The FBI had tried in vain to track down Kenny’s family. They’d figured maybe they could get to him through his kin, but they’d given up on that path eventually and decided to go with the girlfriend angle, bringing Reid in.

“He didn’t say much about his family,” Eileen recalled. “My mom asked one time, and he just said his parents were dead and his brothers were scattered. I don’t even know how many brothers he has.”

Two. Both hidden, probably living under assumed names.

“But one time I was talking to Jen on the phone. I used to call her anyway. Screw Kenny. And I could hear two men come into the room, and I thought it was Kenny’s voice, calling the other guy bro. Then he asked who Jen was talking to. And she said she was making a hair appointment and she hung up. That’s the kind of control he had over her.”

“Do you know where she was at that time?”

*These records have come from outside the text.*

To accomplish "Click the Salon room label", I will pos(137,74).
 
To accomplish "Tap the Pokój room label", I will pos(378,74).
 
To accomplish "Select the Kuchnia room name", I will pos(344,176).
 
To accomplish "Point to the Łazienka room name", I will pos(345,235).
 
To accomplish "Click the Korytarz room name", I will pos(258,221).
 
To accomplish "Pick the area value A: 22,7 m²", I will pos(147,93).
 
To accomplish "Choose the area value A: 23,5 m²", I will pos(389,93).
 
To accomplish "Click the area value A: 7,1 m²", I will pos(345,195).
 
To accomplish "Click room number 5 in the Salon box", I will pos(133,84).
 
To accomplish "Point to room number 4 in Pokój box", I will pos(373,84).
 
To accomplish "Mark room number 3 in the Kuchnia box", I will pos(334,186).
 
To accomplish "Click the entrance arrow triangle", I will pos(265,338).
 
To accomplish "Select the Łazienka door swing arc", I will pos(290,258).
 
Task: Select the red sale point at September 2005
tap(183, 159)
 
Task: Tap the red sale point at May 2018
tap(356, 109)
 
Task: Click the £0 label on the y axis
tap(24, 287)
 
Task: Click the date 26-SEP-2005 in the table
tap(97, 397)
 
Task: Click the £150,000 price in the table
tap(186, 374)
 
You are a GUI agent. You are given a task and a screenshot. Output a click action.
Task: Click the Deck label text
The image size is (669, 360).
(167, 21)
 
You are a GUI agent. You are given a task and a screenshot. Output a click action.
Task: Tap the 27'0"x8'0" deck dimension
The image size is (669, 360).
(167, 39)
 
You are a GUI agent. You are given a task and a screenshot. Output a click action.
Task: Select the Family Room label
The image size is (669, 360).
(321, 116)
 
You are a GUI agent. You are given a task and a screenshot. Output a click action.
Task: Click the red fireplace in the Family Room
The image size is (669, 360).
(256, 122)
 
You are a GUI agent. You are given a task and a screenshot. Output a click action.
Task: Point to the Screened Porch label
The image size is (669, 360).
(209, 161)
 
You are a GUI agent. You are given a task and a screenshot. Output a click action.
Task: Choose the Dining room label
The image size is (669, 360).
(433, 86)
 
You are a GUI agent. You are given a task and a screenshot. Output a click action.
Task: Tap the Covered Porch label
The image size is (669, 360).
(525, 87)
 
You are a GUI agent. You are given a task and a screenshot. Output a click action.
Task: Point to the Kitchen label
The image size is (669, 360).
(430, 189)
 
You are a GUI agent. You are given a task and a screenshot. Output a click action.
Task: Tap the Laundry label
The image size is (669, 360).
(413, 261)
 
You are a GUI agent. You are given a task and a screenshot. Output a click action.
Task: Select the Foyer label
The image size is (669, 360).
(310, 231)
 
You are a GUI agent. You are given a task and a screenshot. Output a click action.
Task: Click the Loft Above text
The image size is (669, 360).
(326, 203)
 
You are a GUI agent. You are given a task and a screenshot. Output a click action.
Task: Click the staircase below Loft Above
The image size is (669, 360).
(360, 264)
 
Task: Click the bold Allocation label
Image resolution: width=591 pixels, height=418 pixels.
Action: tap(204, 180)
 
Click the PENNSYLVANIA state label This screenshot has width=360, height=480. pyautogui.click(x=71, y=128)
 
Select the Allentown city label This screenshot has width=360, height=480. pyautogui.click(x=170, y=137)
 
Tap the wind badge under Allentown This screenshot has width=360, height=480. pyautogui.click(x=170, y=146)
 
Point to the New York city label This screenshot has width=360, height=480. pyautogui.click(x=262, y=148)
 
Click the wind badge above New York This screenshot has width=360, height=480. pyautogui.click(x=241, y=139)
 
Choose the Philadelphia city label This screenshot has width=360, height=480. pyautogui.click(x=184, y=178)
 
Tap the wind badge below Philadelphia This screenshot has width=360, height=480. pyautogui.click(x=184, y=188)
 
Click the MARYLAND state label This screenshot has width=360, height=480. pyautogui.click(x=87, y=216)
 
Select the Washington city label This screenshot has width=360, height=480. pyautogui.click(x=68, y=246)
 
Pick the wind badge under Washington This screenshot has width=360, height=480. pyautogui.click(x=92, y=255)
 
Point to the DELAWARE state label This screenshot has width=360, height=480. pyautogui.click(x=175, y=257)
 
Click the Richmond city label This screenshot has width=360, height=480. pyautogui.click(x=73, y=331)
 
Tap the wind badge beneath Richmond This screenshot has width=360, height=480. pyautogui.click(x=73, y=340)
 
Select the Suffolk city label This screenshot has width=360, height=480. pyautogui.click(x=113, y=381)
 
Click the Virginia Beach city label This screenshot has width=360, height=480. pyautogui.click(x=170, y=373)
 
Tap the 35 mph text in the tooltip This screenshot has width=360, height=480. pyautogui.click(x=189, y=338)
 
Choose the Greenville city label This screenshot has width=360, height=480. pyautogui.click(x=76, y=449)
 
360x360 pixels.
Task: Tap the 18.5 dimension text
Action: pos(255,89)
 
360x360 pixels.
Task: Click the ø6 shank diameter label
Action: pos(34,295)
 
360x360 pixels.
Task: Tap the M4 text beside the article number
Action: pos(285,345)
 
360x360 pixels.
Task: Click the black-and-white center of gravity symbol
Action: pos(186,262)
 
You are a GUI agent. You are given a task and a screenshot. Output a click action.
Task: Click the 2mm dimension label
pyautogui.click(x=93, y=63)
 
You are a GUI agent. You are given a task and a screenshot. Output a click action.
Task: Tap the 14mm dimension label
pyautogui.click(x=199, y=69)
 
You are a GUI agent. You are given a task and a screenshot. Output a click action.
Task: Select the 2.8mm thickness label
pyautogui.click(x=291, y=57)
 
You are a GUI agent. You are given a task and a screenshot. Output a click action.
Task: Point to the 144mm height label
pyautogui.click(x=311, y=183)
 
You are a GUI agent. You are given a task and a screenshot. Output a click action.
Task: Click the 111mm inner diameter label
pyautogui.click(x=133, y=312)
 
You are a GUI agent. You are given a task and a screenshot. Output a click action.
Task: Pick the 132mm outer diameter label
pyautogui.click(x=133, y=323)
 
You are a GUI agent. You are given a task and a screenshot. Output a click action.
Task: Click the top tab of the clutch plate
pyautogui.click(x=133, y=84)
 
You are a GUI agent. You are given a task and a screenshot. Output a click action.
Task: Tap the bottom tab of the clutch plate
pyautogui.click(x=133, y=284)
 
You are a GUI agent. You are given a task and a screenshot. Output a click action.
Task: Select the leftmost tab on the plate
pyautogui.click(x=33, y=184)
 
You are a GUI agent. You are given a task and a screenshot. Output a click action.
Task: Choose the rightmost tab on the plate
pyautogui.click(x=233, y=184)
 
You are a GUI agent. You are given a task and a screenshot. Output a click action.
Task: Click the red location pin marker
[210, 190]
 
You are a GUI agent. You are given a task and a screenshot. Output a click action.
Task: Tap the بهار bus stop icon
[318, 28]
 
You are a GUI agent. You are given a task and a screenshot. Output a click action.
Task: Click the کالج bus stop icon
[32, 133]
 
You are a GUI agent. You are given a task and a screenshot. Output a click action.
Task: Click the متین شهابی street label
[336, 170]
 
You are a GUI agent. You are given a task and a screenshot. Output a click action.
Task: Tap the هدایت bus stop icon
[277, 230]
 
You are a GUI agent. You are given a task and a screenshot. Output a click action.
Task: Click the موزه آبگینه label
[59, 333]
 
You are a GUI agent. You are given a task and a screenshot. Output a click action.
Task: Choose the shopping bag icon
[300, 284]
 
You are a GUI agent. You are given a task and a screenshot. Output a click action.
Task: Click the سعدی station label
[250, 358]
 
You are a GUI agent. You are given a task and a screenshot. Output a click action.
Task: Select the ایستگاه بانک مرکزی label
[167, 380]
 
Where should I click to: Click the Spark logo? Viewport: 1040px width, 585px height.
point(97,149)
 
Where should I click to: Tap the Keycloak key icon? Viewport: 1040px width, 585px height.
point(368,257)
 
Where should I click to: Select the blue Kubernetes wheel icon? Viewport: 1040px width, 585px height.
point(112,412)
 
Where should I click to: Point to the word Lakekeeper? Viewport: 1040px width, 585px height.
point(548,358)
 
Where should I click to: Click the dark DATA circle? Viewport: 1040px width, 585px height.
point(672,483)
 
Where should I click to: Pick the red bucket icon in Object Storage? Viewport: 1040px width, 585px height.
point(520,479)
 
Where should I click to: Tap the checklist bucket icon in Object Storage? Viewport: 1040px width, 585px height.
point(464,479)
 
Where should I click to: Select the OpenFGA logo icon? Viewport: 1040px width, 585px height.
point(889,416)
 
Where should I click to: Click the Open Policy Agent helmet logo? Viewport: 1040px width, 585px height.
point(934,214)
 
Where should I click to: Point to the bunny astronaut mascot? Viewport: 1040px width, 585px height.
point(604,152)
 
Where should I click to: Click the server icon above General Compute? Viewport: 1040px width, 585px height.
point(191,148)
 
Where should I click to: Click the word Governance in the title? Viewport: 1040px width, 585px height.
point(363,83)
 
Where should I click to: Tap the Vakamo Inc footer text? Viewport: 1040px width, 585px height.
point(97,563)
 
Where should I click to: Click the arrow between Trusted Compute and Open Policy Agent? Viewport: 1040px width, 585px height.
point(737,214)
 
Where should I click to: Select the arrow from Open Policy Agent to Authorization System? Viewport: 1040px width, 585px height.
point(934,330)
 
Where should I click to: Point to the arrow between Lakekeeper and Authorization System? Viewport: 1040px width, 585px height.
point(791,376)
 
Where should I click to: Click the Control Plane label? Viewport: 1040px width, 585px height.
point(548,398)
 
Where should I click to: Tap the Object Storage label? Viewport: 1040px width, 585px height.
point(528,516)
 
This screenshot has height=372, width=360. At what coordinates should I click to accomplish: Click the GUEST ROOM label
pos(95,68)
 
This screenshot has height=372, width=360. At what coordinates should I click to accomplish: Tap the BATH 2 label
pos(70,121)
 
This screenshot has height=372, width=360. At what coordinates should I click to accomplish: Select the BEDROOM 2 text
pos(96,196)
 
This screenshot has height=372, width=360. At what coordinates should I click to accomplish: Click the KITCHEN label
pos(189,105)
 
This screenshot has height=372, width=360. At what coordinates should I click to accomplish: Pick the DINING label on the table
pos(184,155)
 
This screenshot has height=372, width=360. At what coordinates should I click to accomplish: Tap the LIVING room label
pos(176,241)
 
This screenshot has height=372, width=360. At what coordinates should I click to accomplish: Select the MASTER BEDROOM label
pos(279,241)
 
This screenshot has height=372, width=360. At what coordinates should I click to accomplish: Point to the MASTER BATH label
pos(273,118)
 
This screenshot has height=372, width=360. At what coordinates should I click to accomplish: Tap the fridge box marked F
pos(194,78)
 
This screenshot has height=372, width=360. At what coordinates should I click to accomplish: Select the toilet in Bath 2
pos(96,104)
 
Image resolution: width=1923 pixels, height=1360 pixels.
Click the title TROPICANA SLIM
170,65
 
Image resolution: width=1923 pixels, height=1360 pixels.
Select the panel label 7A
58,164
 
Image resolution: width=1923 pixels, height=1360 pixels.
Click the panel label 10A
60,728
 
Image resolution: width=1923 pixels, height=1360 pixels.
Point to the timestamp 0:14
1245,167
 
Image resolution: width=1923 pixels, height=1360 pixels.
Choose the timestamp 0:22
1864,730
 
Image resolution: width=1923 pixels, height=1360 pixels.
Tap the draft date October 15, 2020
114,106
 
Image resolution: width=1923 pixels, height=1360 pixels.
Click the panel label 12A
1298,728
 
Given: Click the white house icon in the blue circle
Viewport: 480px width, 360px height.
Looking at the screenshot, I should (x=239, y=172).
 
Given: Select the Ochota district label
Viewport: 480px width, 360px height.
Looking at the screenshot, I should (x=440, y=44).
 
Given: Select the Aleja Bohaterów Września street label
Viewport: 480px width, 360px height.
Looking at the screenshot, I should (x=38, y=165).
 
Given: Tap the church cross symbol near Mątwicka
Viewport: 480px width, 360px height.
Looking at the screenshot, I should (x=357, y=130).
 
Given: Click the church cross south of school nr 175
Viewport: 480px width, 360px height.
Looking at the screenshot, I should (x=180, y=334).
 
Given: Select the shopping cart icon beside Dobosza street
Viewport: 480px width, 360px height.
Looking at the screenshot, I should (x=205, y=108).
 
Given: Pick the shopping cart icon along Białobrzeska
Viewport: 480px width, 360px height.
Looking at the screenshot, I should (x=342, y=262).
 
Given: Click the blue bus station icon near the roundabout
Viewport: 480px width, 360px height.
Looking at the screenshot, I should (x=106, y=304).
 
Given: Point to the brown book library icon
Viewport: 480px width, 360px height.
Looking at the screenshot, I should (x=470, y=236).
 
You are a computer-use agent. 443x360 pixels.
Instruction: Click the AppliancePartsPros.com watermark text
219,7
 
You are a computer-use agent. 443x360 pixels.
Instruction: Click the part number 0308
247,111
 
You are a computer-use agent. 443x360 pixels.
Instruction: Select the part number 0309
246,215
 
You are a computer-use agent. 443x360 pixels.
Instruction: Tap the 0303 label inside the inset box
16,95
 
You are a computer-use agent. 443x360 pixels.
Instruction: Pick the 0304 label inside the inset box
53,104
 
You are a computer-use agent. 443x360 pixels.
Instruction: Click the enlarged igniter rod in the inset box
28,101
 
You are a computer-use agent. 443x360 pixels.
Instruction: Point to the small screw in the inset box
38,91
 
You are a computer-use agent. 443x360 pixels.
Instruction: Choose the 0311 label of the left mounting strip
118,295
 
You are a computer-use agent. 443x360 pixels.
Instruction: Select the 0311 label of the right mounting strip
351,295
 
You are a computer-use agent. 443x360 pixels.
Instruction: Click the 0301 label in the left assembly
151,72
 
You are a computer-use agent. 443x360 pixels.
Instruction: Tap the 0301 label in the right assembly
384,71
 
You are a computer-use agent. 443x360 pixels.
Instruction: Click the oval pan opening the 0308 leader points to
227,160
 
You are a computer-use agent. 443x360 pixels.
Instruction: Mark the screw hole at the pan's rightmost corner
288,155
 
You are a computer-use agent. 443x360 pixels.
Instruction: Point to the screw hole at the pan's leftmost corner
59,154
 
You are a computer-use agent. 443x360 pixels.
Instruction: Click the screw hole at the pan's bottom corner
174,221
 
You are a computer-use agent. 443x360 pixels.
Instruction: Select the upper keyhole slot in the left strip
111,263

“At Robby’s up on Route 11. She said one of Kenny’s friends owned the place. They were picking up something from the back office. Does that help?”

“Maybe. Thank you. And if you remember anything else, would you please call me? I’d really appreciate it.”

Eileen promised, and he thanked her again and hung up at last, then punched
Robby’s
into the GPS. He’d heard of the place before. It was a seedy roadside bar. Not bad. They could be there in under an hour.

He dialed Cade. “Hey, thanks for the cover fire.”

“You still alive?”

“Flesh wound. I think. What happened after we left?”

“You took down four. I took three more. The drivers and another guy got away.”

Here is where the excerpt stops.